The crowdsourced annotation is performed in a workflow of three tasks. When using terms from the knowledge base to identify candidate sentences, distant supervision does not take into account whether the term is part of a noun phrase -- e.g. distant supervision might identify the term fever as an indicator that a relation is present in a given sentence, when the actual noun phrase in the sentence is viral hemorrhagic fever. Similarly, adjective modifiers (e.g. moderate acute fever) are also not accounted for by distant supervision. To account for this incompleteness, the sentences were pre-processed using a named-entity recognition tool combining the UMLS vocabulary with lexical parsing, to determine whether the seed terms found with distant supervision have alternative word spans. Seed terms that appeared to be incomplete were passed through a crowdsourcing task (FactSpan) in order to get their full word span. In this task, the workers were allowed to add up to 3 words to the left, and three to the right of the seed term, in order to form a complete span. In total, there were 16 possible choices of completing one seed term, including not adding any new words to it. Workers were not allowed to remove words from the seed term, as we did not find this to be an issue in our data.

Next, the sentences with the corrected term spans were sent to a relation extraction task (RelEx), where the crowd was asked to decide which relations hold between the two extracted terms. The workers were able to read the definition of each relation. The task was multiple choice, workers being able to choose more than one relation at the same time.
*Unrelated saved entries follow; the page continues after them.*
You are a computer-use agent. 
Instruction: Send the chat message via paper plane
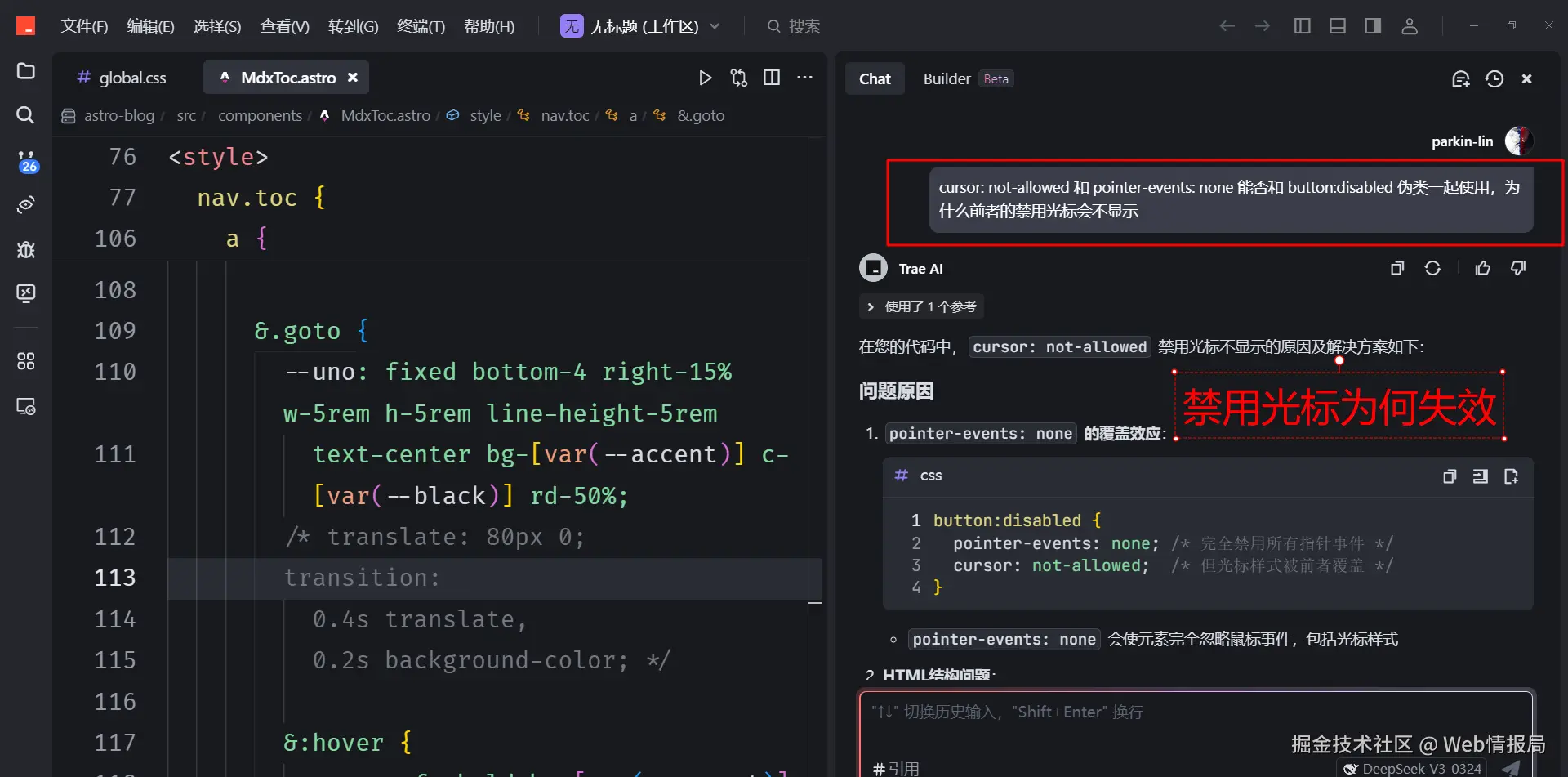point(1509,768)
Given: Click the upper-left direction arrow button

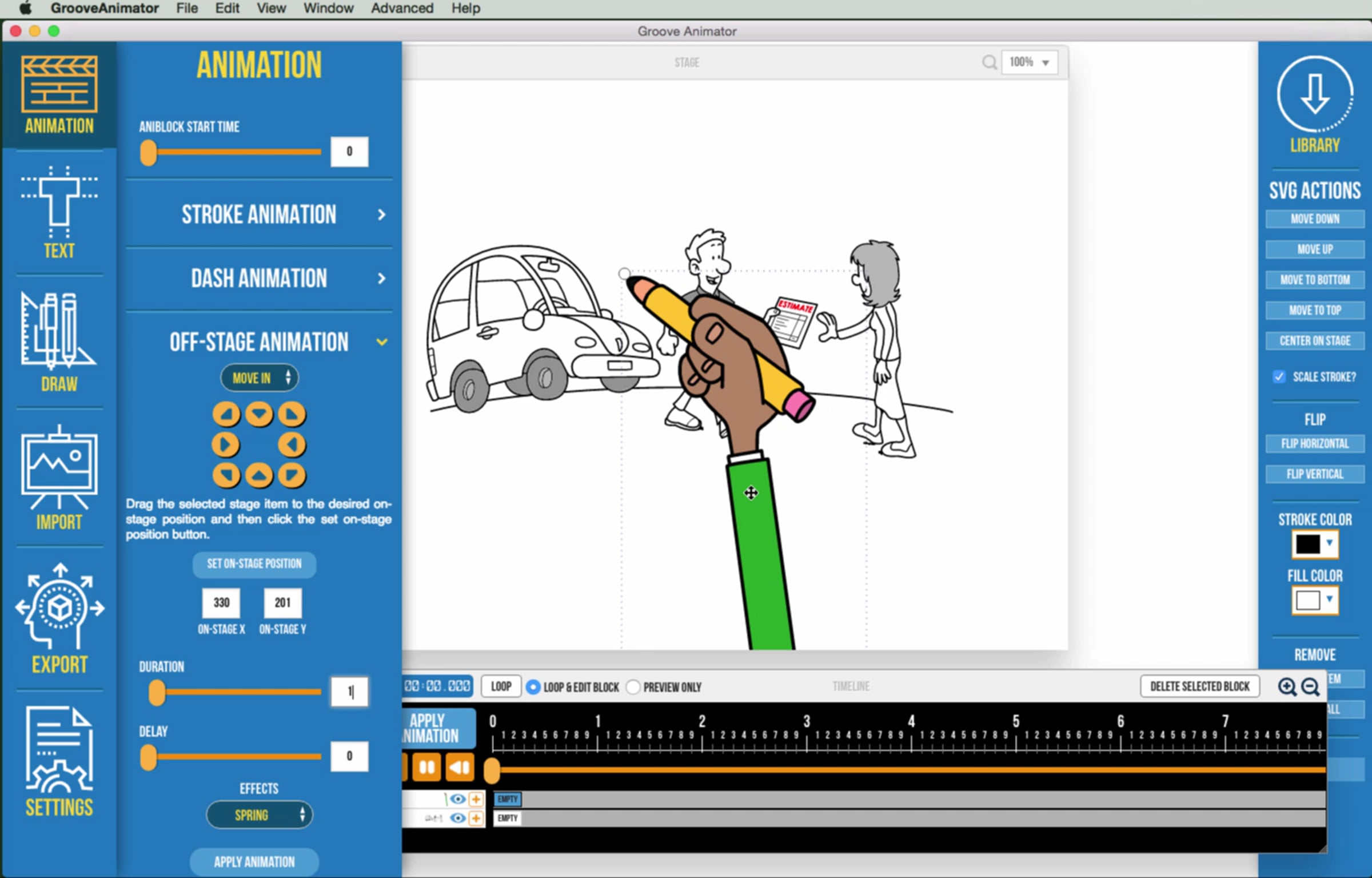Looking at the screenshot, I should pyautogui.click(x=226, y=415).
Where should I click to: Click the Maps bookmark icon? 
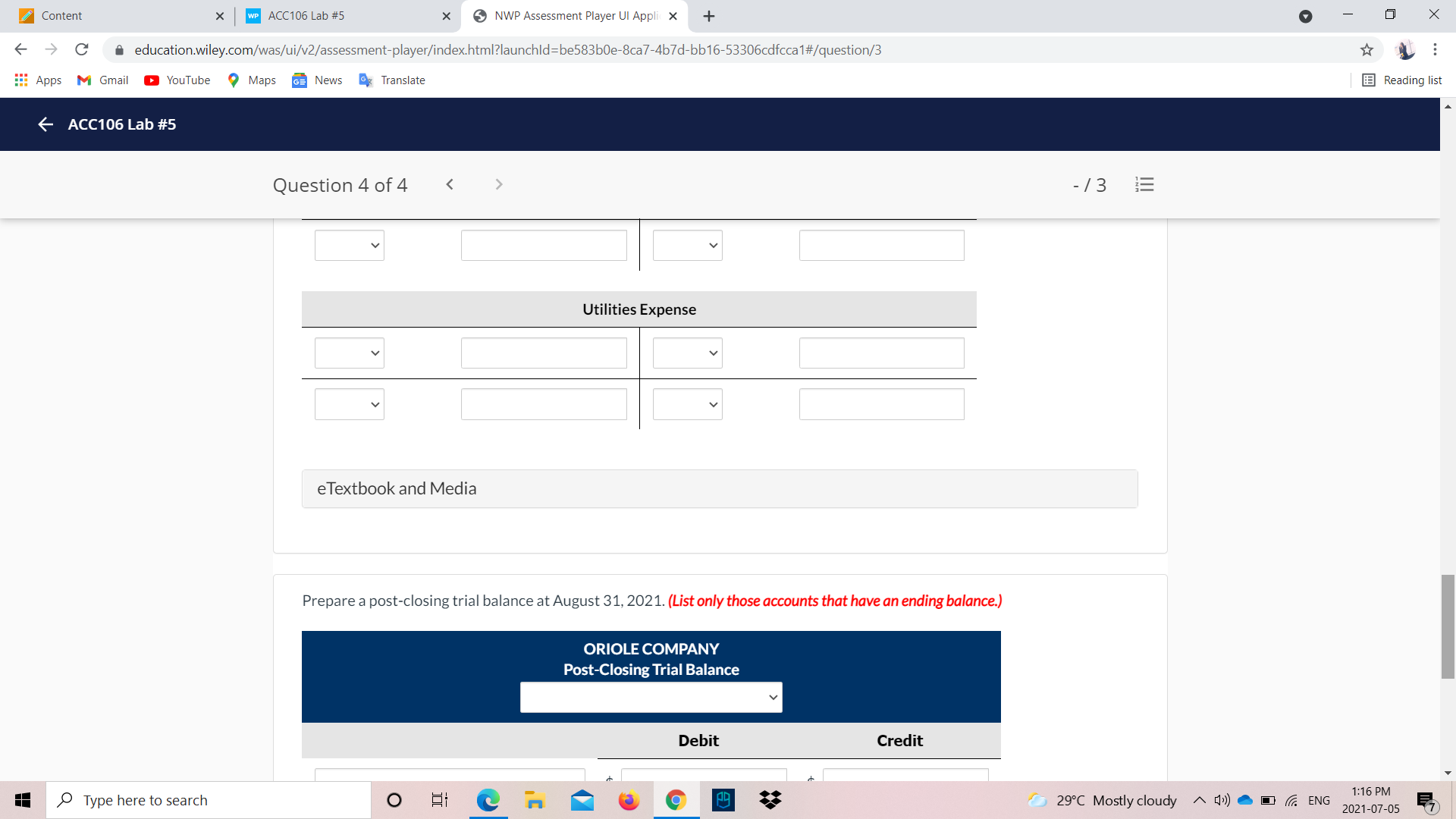235,80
There were also options available for cases when the medical relation was other than the ones we provided ($other$), and for when there was no relation between the terms ($none$).

Finally, the results from RelEx were passed to another crowdsourcing task RelDir to determine the direction of the relation with regards to the two terms. This was a single choice task, and the workers could also select that the relation did not make sense with regards to the given terms.
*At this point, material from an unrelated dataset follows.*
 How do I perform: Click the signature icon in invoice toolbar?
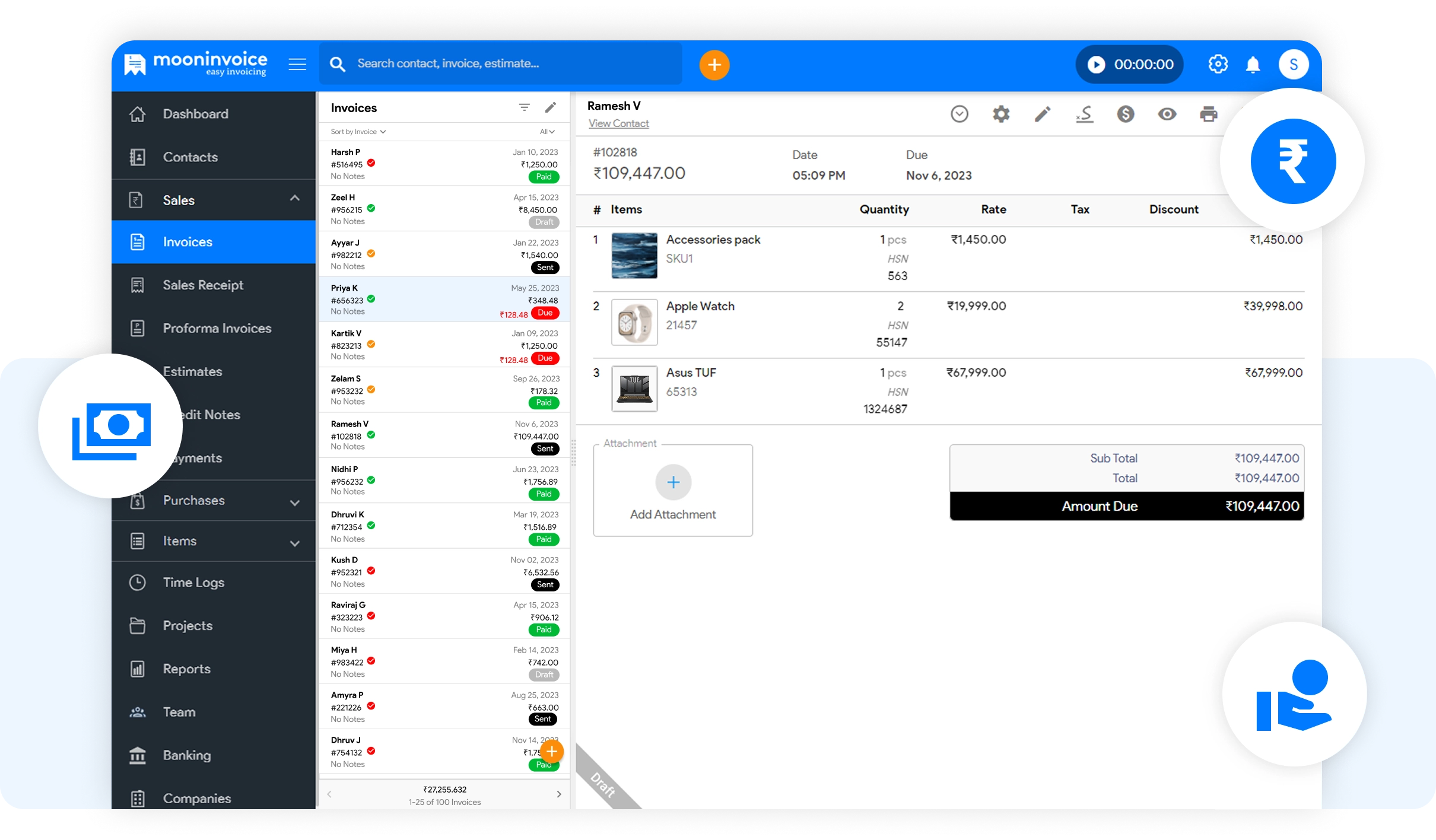1084,114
All three crowdsourcing tasks were run on the CrowdFlower platform with 10-15 workers per sentence, to allow for a distribution of perspectives; the precise settings for each task are available in the table below:

Task Workers/Sentence Payment/Sentence
FactSpan 10 $0.04
RelEx 15 $0.05
RelDir 10 $0.01

Relation extraction classifier

The sentences together with the relation annotations were then used to train a manifold model for relation extraction (4). This model was developed for the medical domain, and tested for the relation set that we employ. It is trained per individual relation, by feeding it both positive and negative data. It offers support for both discrete labels, and real values for weighting the confidence of the training data entries, with positive values in (0,1], and negative values in [-1,0).


(1) Mintz, M., Bills, S., Snow, R., Jurafsky, D.: Distant supervision for relation extraction without labeled data. In: Joint Conference of the 47th Annual Meeting of the ACL and the 4th International Joint Conference on Natural Language Processing of the AFNLP: Volume 2. pp. 1003–1011. Association for Computational Linguistics (2009).

(2) Aronson, A.R.: Effective mapping of biomedical text to the UMLS Metathesaurus: the MetaMap program. In: Proceedings of the AMIA Symposium. p. 17. American Medical Informatics Association (2001).

(3) Bodenreider, O.: The unified medical language system (UMLS): integrating biomedical terminology. Nucleic acids research 32(suppl 1), D267–D270 (2004).

(4) Wang, C., Fan, J.: Medical relation extraction with manifold models. In: 52nd Annual Meeting of the ACL, vol. 1. pp. 828–838. ACL (2014).